Stored data entries
——

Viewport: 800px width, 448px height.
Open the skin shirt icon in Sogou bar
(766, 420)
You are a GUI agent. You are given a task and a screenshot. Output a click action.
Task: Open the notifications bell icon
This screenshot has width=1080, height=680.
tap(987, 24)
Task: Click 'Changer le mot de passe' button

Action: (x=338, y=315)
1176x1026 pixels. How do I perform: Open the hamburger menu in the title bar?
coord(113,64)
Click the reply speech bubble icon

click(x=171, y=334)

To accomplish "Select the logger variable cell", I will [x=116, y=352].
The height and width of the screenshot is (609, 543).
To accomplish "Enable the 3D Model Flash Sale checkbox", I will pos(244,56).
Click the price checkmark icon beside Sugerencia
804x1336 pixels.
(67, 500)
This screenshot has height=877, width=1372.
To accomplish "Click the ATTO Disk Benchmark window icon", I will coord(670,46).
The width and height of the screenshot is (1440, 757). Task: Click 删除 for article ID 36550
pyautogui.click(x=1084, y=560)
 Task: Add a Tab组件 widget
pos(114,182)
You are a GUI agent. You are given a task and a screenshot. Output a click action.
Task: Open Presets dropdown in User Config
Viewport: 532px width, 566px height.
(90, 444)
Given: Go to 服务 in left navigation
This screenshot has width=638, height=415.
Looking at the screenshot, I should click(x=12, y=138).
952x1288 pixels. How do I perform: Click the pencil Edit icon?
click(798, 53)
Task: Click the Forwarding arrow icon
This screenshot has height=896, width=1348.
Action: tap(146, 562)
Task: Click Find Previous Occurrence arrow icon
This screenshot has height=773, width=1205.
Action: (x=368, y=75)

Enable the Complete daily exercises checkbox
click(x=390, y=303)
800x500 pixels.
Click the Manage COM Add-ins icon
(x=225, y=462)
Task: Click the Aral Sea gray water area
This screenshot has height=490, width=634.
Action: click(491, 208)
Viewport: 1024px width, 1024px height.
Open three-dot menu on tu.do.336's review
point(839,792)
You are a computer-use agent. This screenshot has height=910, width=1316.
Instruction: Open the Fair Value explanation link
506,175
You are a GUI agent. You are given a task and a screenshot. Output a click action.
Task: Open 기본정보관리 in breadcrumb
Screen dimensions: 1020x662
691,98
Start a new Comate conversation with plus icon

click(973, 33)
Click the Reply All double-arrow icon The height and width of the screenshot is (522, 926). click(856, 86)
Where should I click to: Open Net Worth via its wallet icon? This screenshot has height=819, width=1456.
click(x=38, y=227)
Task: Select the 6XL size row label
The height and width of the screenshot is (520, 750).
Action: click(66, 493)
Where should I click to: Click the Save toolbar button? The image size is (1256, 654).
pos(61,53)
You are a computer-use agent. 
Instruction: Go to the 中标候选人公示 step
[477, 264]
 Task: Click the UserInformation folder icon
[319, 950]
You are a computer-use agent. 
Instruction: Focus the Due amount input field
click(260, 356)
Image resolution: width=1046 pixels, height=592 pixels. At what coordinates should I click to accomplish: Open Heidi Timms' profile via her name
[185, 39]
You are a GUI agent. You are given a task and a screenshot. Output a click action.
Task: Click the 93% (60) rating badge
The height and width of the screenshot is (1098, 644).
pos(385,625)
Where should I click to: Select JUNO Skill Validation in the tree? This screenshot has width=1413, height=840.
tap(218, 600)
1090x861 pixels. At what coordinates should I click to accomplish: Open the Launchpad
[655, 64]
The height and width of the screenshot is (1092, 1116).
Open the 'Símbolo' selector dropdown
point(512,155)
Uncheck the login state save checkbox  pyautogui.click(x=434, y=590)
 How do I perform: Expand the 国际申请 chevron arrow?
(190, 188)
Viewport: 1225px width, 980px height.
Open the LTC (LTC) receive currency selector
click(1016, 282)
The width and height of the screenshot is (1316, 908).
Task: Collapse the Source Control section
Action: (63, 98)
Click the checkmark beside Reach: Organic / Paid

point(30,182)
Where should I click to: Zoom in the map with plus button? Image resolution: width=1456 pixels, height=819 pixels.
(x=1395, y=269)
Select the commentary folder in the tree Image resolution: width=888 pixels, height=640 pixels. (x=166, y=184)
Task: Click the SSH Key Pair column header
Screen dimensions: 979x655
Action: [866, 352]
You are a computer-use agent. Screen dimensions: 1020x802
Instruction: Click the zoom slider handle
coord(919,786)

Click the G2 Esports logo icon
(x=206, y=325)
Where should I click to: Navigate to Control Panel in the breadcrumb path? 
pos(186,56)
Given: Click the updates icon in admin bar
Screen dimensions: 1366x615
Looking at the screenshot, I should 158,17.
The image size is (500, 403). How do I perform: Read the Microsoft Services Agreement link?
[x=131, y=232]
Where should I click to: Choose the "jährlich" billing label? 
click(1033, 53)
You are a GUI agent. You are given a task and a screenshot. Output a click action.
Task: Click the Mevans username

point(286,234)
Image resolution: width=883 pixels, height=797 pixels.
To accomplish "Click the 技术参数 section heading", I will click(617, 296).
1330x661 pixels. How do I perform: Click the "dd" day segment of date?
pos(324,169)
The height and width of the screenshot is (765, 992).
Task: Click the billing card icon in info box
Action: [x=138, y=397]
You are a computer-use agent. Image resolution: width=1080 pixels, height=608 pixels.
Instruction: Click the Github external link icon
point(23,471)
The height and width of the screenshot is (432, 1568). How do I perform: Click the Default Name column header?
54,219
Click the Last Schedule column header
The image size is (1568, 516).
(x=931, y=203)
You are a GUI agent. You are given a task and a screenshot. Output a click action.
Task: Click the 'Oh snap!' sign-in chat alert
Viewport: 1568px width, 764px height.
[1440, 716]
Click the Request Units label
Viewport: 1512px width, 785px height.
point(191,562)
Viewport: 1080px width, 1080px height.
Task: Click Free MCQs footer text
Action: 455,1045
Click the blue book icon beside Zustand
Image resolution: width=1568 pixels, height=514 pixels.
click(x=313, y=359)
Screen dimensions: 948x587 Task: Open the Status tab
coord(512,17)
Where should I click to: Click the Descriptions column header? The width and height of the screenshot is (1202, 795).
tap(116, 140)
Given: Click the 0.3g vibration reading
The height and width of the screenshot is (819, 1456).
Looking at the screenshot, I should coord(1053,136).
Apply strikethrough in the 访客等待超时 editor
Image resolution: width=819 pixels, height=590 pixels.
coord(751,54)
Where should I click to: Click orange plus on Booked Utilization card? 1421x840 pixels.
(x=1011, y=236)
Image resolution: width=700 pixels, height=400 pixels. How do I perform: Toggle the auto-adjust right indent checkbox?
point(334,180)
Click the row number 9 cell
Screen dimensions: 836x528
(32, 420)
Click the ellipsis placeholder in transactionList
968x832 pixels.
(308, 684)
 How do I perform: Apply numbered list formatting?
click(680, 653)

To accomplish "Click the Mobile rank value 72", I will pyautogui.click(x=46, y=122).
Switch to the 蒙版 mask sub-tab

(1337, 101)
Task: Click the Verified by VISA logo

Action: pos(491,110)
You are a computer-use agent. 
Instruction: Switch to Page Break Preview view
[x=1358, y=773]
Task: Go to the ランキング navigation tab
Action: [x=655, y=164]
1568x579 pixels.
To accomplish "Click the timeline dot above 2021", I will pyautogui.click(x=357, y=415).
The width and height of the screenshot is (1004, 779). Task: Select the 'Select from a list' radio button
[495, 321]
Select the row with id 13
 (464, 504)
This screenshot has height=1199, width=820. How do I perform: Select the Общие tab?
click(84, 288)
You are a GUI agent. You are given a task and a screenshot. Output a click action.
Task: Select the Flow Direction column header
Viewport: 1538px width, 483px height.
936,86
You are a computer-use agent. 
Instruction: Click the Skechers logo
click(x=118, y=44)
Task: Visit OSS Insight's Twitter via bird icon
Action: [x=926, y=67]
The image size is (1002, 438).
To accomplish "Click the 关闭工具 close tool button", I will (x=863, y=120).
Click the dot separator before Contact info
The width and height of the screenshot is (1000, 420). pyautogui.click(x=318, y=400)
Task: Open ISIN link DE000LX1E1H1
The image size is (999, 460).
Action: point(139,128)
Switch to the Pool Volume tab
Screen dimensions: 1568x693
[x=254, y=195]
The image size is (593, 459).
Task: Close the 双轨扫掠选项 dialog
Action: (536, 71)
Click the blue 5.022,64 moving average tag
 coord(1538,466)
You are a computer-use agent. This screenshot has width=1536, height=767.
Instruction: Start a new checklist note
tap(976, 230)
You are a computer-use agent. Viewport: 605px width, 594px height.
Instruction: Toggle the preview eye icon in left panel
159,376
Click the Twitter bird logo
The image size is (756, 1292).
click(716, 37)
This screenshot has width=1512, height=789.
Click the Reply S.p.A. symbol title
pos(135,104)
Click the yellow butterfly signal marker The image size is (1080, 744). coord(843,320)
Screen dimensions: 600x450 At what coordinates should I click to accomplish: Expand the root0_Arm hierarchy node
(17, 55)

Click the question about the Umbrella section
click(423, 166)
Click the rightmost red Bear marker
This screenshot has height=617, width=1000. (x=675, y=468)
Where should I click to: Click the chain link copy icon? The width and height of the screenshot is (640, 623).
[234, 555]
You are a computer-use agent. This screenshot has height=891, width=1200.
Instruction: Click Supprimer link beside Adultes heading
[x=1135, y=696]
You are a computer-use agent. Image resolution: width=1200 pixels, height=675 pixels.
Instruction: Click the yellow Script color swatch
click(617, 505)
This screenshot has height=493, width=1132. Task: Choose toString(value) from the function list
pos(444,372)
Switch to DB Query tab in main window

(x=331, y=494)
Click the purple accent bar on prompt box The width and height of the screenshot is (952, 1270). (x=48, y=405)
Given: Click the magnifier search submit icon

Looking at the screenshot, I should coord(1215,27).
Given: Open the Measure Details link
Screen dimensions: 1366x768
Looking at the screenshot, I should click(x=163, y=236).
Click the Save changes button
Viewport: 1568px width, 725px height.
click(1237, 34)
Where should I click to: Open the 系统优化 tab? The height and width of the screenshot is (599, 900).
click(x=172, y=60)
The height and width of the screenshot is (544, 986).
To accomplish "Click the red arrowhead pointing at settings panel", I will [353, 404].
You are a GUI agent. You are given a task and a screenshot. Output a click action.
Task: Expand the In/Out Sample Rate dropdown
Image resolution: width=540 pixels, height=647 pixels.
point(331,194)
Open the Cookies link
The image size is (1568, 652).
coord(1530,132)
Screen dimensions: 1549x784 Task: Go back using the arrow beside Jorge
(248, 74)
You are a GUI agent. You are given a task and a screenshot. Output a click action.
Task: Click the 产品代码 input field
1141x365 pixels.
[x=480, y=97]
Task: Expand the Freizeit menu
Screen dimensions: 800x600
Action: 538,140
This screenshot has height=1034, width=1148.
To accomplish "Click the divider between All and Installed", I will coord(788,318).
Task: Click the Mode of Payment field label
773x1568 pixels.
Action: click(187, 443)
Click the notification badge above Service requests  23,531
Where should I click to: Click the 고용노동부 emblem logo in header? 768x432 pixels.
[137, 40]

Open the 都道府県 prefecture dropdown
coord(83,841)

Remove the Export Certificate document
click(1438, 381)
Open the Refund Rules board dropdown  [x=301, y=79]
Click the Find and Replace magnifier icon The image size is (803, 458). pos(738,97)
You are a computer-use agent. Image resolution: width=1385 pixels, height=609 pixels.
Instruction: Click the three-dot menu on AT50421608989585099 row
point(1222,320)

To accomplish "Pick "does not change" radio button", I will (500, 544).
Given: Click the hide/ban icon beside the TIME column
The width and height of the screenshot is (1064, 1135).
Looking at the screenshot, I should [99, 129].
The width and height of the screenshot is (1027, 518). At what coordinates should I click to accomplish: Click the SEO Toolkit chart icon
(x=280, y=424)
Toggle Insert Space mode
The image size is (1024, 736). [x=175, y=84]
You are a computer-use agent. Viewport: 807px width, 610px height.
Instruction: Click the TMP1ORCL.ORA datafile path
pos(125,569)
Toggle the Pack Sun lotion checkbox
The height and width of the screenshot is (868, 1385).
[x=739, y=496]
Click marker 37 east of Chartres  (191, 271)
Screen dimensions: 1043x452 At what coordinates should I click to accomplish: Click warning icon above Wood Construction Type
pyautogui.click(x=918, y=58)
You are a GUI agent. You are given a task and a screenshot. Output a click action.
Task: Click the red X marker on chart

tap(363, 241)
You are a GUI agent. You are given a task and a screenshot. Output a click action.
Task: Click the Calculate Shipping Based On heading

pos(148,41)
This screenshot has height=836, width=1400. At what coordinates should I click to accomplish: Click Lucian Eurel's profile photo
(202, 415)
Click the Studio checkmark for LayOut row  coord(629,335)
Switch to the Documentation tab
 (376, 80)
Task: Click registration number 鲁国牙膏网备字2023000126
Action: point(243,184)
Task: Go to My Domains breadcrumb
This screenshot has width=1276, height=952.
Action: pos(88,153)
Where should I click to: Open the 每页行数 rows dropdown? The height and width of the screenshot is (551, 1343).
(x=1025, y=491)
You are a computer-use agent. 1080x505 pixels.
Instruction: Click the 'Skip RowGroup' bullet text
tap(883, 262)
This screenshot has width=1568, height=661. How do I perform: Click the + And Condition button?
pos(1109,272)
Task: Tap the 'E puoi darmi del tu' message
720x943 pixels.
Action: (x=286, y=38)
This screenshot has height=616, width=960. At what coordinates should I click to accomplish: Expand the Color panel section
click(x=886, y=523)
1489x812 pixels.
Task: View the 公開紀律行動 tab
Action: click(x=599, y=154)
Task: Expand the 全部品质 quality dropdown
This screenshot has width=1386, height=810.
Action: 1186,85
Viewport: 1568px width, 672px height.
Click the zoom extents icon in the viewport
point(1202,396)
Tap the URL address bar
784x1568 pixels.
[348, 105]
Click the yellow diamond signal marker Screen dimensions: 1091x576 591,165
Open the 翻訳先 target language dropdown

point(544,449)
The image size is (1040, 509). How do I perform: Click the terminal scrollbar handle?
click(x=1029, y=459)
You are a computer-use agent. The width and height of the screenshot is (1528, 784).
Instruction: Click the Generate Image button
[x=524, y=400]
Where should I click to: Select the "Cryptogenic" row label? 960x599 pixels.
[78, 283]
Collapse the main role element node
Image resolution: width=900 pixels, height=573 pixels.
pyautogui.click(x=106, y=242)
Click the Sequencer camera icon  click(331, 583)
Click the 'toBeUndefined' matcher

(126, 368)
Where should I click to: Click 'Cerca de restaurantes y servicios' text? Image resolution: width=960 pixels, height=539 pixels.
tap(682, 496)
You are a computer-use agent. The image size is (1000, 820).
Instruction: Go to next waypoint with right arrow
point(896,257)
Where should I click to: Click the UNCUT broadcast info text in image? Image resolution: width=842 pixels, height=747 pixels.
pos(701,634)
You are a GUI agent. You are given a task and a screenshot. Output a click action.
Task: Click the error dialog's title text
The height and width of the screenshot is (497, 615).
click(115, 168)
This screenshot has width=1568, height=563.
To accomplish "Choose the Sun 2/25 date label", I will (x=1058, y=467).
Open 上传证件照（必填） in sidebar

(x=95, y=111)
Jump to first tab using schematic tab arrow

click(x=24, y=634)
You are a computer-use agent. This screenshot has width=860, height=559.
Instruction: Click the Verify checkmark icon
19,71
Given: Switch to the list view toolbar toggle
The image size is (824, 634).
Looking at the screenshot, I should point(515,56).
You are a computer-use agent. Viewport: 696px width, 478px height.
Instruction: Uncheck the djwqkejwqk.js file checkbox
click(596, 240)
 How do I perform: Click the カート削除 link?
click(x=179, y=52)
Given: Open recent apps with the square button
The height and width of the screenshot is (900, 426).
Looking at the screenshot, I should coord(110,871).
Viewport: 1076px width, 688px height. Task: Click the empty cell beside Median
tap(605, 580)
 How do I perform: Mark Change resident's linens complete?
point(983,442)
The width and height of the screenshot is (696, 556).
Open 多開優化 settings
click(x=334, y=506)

——

▶ **THE PROBLEM**: Report all lines of the data above that include the string "Find".

▶ **WRITTEN RESPONSE**:
Task: Click Find Previous Occurrence arrow icon
Click the Find and Replace magnifier icon The image size is (803, 458). pos(738,97)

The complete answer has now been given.